◆ **ABOUT THIS EXERCISE**:
Reproduce without any pictures the lines from the one that contains "Instruction: Click the" through the end of the records, exactly as written.

◆ **SUPPLIED RECORDS**:
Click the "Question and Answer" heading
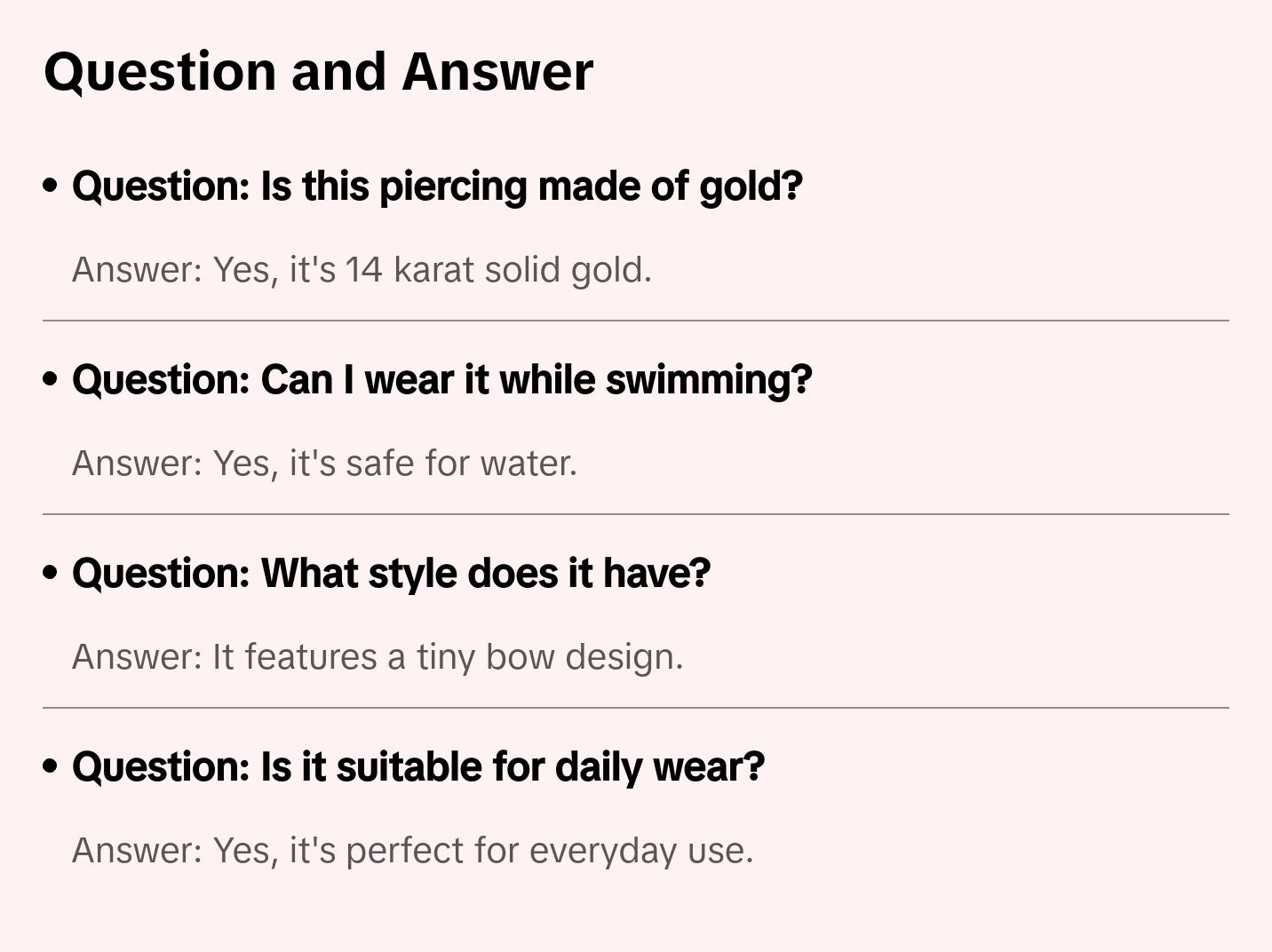Screen dimensions: 1272x952 tap(318, 71)
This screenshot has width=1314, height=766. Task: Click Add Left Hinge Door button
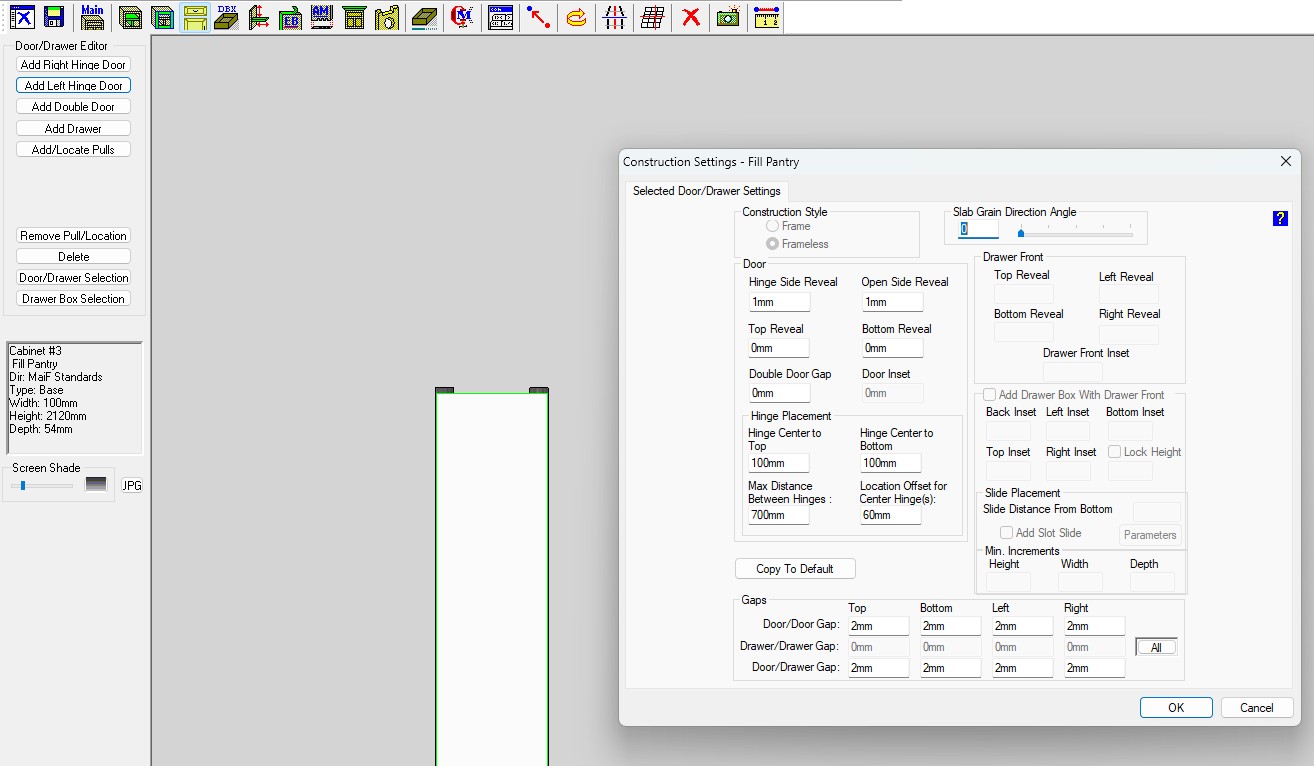click(x=74, y=86)
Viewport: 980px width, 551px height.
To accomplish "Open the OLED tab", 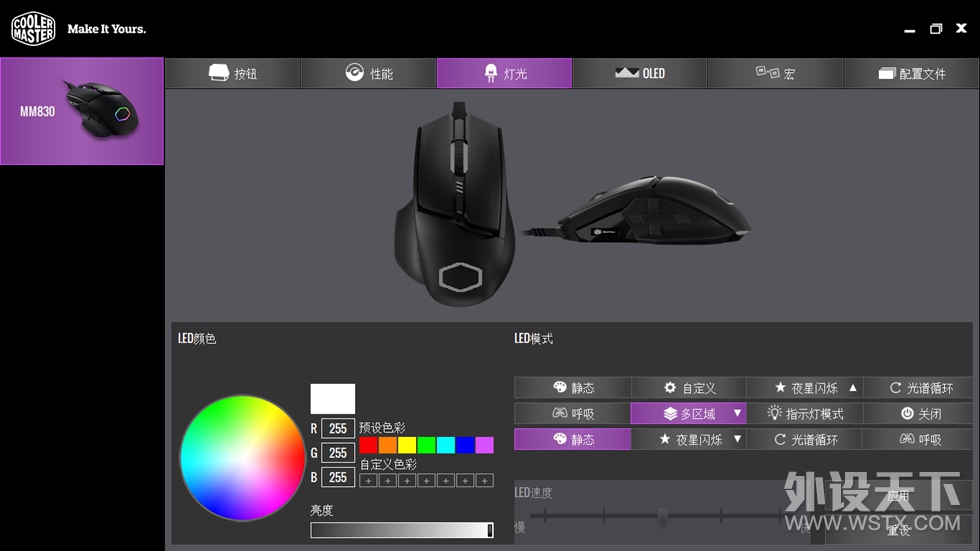I will click(640, 74).
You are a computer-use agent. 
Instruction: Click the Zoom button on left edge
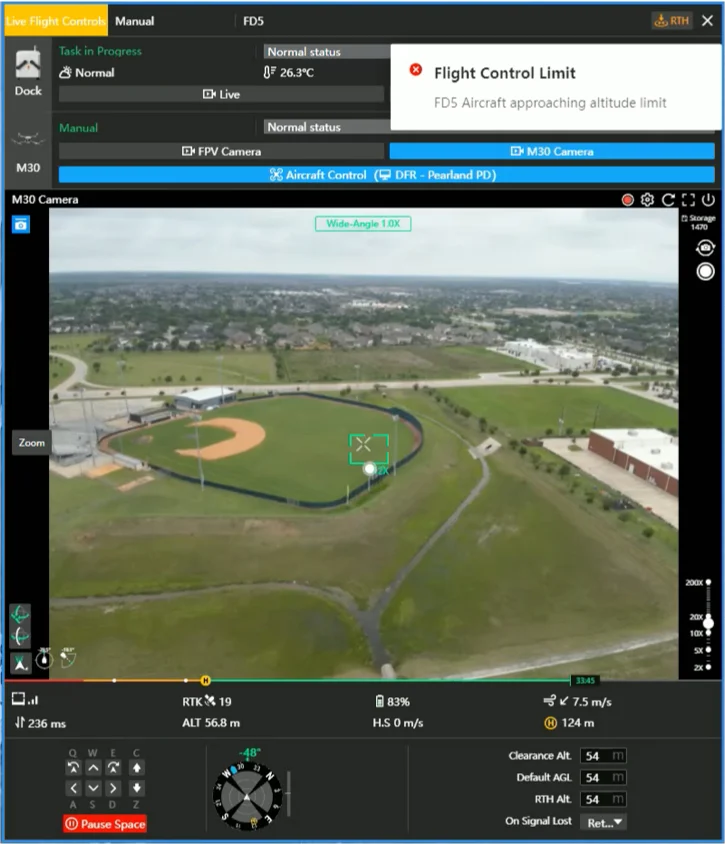tap(32, 442)
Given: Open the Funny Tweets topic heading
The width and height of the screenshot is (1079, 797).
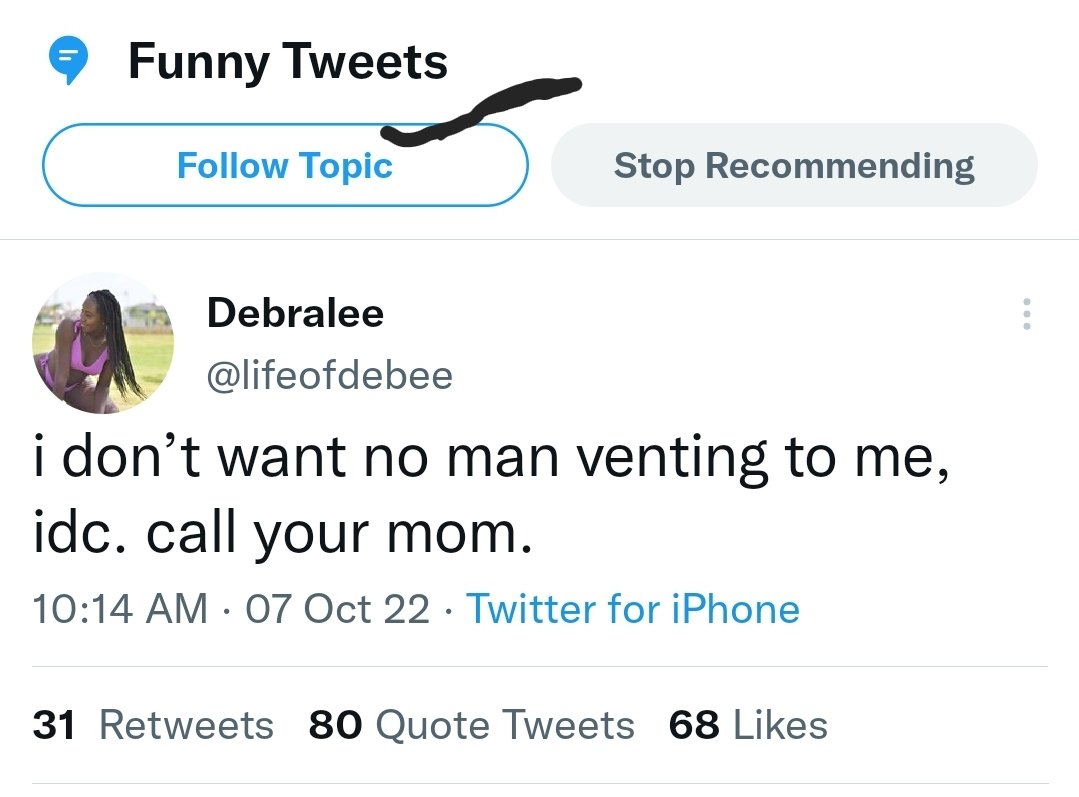Looking at the screenshot, I should [x=288, y=62].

◆ **TASK SOLUTION**:
Instruction: Click the Zoom button on left edge
tap(32, 442)
Given: Open the Funny Tweets topic heading
The width and height of the screenshot is (1079, 797).
Looking at the screenshot, I should [x=288, y=62].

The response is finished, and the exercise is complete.